Sun HPC 3.0 SCI Guide

Chapter 6 SCI Interface Troubleshooting

SCI Switch

General Hardware Inspection

Perform the following checks to determine the physical state of various SCI subsystem components. Verify that:

All SCI scrubber jumpers are properly set, depending on the cluster topology.
All SCI cables are properly seated.
All SCI switches have power applied
No SCI status LEDs are red--see Table 6-1 and Table 6-2

SCI Switch Status LED Locations

Clusters with three or four nodes can be connected through one or two SCI switches. The switch status LEDs provide information that can be used to troubleshoot SCI switch failures (Figure 6-1).

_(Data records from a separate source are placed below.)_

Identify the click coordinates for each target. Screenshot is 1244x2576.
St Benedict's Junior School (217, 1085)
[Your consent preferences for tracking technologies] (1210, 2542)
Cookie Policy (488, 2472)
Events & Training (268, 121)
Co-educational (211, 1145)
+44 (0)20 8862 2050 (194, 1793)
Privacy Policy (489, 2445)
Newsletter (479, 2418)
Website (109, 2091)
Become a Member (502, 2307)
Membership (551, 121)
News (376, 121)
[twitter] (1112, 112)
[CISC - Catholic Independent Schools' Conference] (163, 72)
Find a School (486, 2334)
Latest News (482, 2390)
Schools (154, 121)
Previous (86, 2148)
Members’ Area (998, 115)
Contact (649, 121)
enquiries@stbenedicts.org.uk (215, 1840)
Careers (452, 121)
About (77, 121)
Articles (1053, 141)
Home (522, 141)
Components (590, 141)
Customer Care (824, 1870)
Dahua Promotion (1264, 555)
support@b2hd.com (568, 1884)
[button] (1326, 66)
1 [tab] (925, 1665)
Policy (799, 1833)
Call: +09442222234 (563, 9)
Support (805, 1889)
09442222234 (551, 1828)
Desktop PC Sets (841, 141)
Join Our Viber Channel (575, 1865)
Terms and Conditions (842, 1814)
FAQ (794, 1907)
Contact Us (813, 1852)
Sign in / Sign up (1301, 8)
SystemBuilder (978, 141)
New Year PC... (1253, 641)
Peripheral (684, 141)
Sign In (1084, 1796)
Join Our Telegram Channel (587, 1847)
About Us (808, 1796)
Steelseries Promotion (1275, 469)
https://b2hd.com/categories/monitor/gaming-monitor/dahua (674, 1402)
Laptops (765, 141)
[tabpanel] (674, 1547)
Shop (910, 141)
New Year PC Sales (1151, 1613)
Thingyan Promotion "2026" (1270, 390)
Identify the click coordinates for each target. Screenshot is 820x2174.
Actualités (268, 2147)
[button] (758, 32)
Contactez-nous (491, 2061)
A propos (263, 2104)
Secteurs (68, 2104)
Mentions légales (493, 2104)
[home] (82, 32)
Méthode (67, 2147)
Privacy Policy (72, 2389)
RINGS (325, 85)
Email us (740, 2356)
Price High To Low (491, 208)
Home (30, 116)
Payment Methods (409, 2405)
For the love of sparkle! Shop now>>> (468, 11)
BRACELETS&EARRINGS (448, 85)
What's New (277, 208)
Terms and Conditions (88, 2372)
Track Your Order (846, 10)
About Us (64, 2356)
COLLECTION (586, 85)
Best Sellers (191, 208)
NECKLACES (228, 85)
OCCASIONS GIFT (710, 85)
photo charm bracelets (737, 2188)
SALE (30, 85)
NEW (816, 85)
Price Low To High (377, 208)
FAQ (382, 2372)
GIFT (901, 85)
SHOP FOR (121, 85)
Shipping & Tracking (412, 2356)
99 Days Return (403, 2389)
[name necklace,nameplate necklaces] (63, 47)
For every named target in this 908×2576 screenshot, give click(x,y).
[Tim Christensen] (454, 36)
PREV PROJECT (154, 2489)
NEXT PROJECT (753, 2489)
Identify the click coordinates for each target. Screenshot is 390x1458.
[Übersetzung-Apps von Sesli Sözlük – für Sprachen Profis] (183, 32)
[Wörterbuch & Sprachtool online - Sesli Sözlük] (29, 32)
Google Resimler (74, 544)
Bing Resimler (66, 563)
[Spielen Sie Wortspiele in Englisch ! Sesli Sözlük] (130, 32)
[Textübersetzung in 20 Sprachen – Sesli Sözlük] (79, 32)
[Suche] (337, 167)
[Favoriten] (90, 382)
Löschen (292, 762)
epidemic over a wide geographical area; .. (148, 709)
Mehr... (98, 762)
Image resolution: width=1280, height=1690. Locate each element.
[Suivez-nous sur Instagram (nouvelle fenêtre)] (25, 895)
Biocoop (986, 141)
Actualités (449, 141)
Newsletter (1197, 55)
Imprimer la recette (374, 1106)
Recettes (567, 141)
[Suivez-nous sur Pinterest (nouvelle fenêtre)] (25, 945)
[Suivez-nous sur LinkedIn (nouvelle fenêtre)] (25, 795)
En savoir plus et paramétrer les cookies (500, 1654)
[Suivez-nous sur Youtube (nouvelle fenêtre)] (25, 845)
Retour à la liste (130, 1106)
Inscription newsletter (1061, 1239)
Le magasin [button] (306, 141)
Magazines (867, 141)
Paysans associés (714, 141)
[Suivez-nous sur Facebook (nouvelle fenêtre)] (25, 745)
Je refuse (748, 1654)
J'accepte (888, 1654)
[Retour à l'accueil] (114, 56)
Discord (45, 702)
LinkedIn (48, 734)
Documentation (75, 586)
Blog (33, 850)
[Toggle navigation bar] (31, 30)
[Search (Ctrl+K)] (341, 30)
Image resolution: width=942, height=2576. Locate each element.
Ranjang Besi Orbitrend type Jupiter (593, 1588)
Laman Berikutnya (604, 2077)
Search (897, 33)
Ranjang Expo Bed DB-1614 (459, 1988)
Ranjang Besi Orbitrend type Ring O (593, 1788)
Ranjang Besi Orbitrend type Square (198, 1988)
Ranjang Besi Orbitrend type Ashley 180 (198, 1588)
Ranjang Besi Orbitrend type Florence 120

Guidelines for interpreting these LEDs are provided in "Port Status LEDs"" and "General Switch Status LED".

Figure 6-1 SCI Status LED Locations

Port Status LEDs

The four port status LEDs located on the switch front panel can be used to troubleshoot individual port failures (Table 6-1).

Note -

A switch port sync error can result from a cable being removed.

Table 6-1 SCI Switch Port Status LEDs


Situation	Port LED Status
No power	All four LEDs not lit
Fatal switch errors: fatal hardware error, temperature to high, fan(s) not operative, power supply problem	All four LEDs red
Port errors: SCI cable out, sync error	Associated port LED is red
Port operative, no transactions	Associated port LED is green
Port operative, with transactions	Associated port LED is blinking green

General Switch Status LED

The switch status LED located on the rear panel indicates overall switch failures (Table 6-2).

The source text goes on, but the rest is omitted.